Material supplied:
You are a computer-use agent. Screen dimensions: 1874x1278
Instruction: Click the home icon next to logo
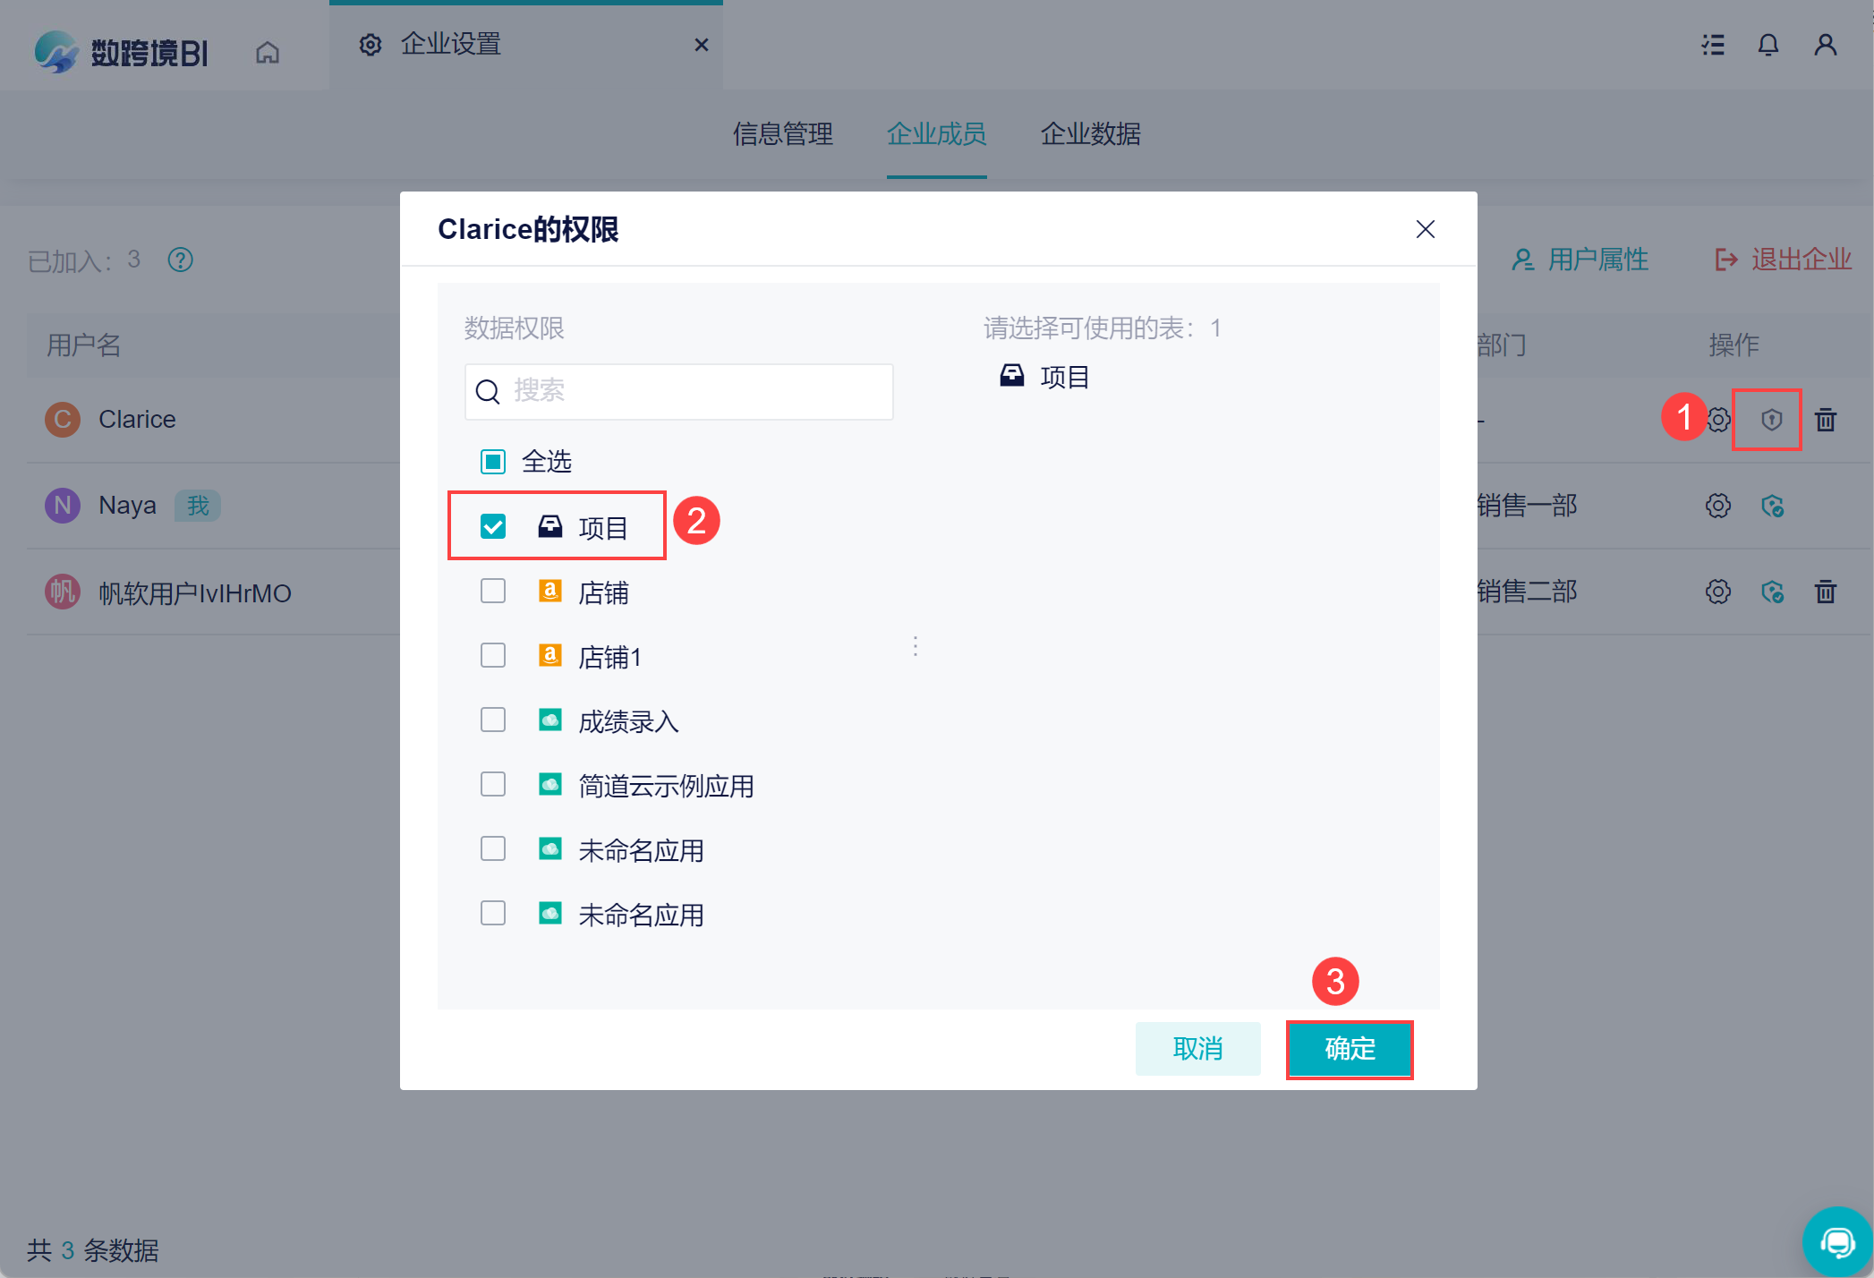point(268,53)
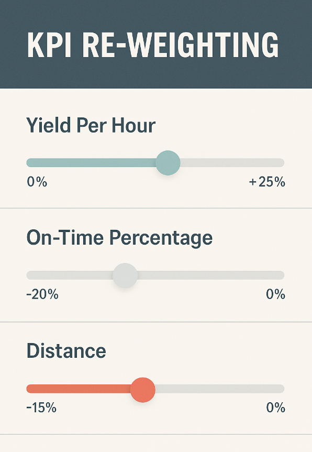The width and height of the screenshot is (312, 452).
Task: Select the +25% maximum label for Yield
Action: 267,182
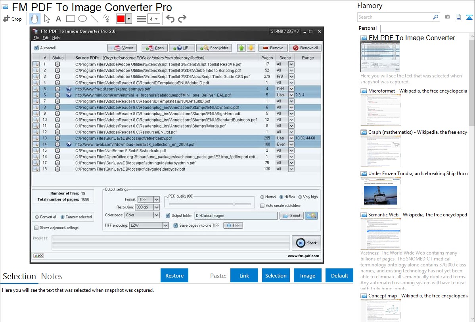Open the Personal tab
The image size is (475, 322).
(x=368, y=28)
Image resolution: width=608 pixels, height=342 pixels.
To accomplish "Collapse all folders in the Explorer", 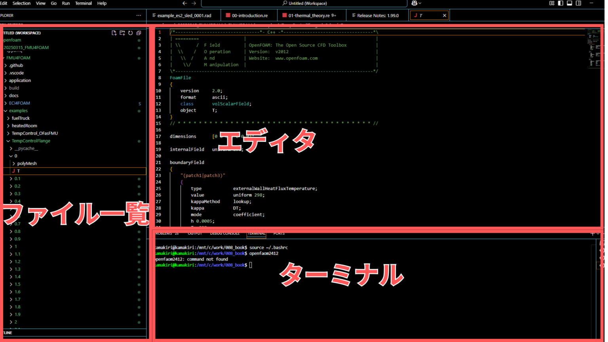I will point(139,33).
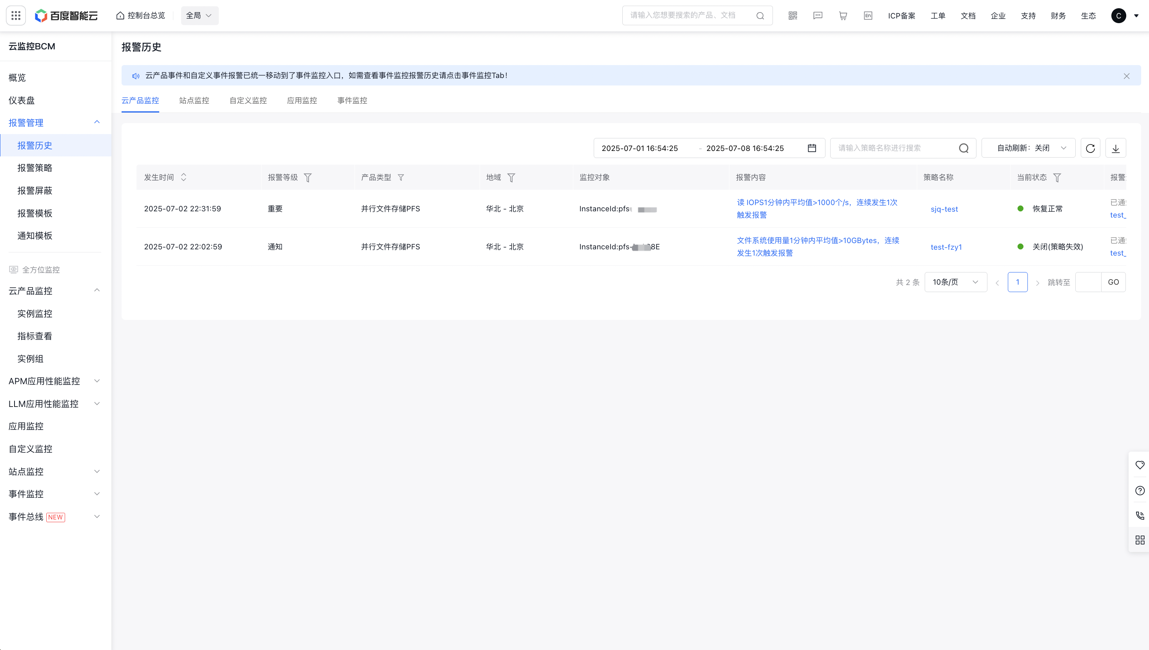
Task: Open the 10条/页 page size dropdown
Action: click(955, 282)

Brief: Can you pull out, word for word, the stretch of lines from the very first one through the line containing "(x=368, y=28)", including that line, and leave out the pictures?

Written solution:
You are a computer-use agent. Screen dimensions: 1874x1278
Instruction: Click the home icon next to logo
point(268,53)
The width and height of the screenshot is (312, 452).
Task: Select the +25% maximum label for Yield
Action: 267,182
Open the Personal tab
The image size is (475, 322).
(x=368, y=28)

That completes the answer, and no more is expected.